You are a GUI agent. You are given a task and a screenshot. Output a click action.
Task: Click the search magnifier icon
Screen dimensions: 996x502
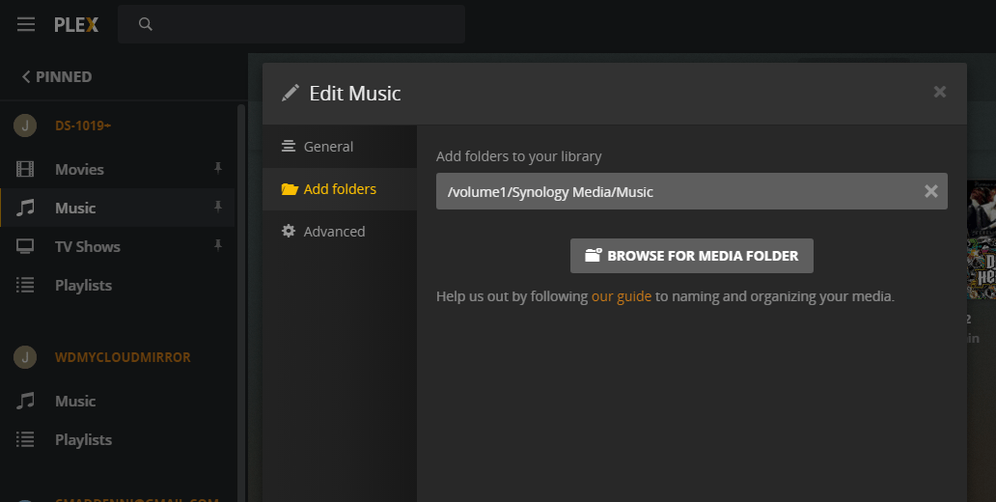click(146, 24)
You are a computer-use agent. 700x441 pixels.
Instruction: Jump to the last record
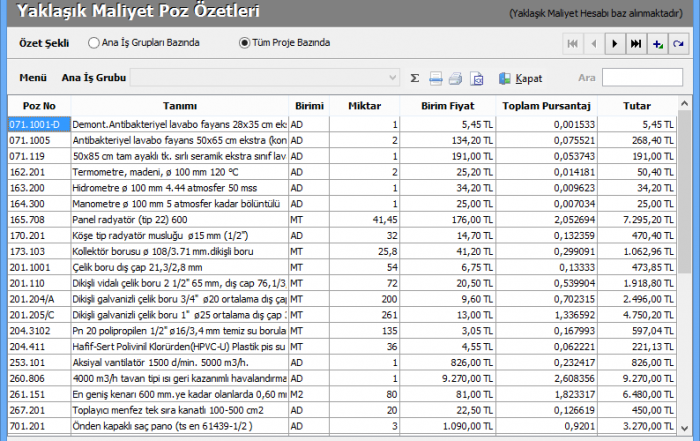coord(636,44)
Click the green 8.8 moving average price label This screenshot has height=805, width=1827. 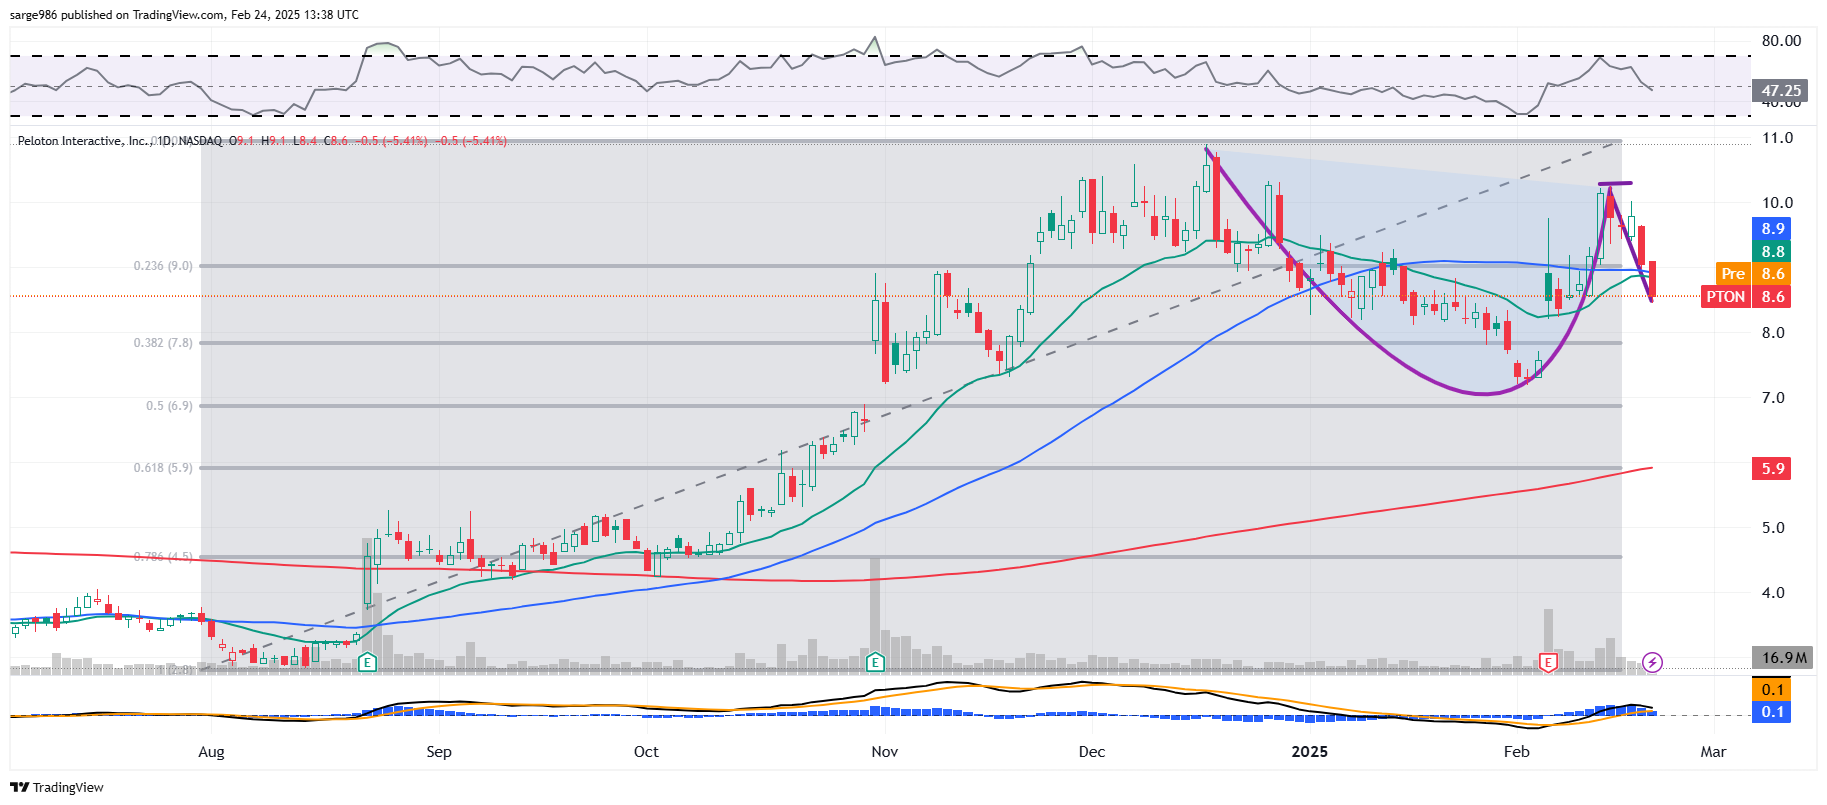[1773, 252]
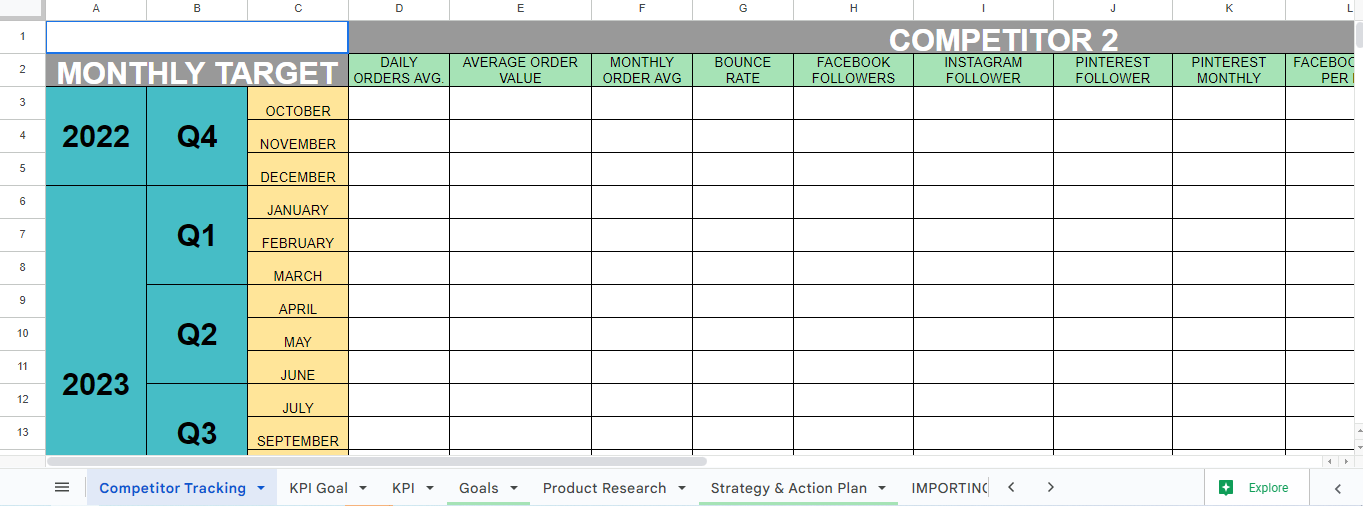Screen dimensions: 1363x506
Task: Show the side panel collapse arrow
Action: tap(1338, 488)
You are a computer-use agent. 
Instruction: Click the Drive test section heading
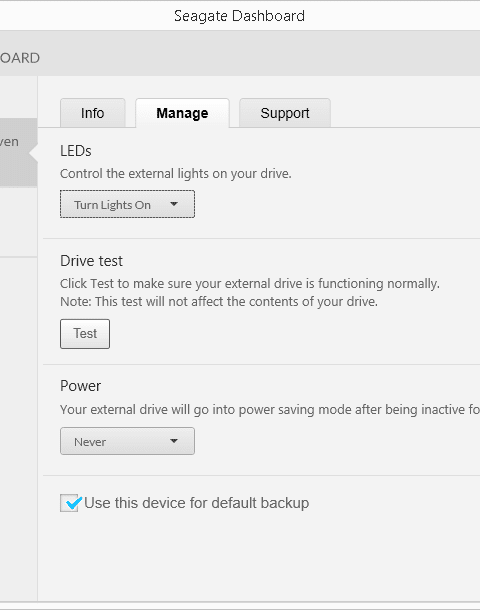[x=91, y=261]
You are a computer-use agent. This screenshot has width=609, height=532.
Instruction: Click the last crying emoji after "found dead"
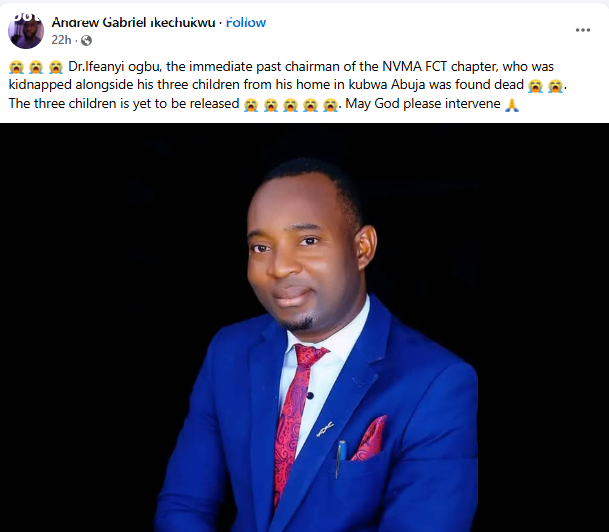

▶ **Directions**:
Each line in which the string "agent" is found must be copied from the data.

▶ **Answer below**:
You are a GUI agent. You are given a task and a screenshot. Output a click action.
You are a computer-use agent. 700x441 pixels.
You are a computer-use agent. 
You are a computer-use agent. This screenshot has width=609, height=532.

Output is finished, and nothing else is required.